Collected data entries
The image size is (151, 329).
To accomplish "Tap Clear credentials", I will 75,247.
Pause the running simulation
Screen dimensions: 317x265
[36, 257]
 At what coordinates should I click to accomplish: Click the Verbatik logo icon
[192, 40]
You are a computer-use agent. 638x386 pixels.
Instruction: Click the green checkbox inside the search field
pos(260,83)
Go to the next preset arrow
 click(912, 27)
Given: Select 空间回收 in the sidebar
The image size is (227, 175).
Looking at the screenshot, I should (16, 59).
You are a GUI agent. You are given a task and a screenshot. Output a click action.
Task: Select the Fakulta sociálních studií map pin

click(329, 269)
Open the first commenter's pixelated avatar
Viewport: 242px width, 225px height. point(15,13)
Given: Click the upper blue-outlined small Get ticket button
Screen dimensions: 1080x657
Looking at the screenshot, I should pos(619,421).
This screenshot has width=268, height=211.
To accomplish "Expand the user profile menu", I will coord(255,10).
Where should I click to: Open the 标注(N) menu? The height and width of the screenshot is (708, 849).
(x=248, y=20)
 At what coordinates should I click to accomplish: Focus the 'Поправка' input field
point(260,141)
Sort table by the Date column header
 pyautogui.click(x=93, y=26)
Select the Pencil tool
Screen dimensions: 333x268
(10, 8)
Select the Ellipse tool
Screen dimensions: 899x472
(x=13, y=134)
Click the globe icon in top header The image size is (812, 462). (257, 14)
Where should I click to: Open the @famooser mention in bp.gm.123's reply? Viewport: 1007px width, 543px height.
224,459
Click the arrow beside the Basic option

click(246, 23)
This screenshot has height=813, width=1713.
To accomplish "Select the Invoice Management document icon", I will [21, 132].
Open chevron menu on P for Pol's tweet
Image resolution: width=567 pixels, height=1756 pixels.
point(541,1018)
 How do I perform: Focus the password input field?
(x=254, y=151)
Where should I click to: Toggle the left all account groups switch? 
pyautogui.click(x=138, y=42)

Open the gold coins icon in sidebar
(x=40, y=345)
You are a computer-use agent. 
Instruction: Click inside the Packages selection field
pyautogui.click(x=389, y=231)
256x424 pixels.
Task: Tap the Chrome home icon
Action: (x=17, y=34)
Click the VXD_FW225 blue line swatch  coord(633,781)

■ **EXERCISE GOAL**
Nothing should appear in the answer except the lines above from the line with "Go to the next preset arrow" through the line with "You are a GUI", both included, written out exactly.

■ **RESULT OF THIS TASK**
Go to the next preset arrow
 click(912, 27)
Given: Select 空间回收 in the sidebar
The image size is (227, 175).
Looking at the screenshot, I should (16, 59).
You are a GUI agent. You are given a task and a screenshot. Output a click action.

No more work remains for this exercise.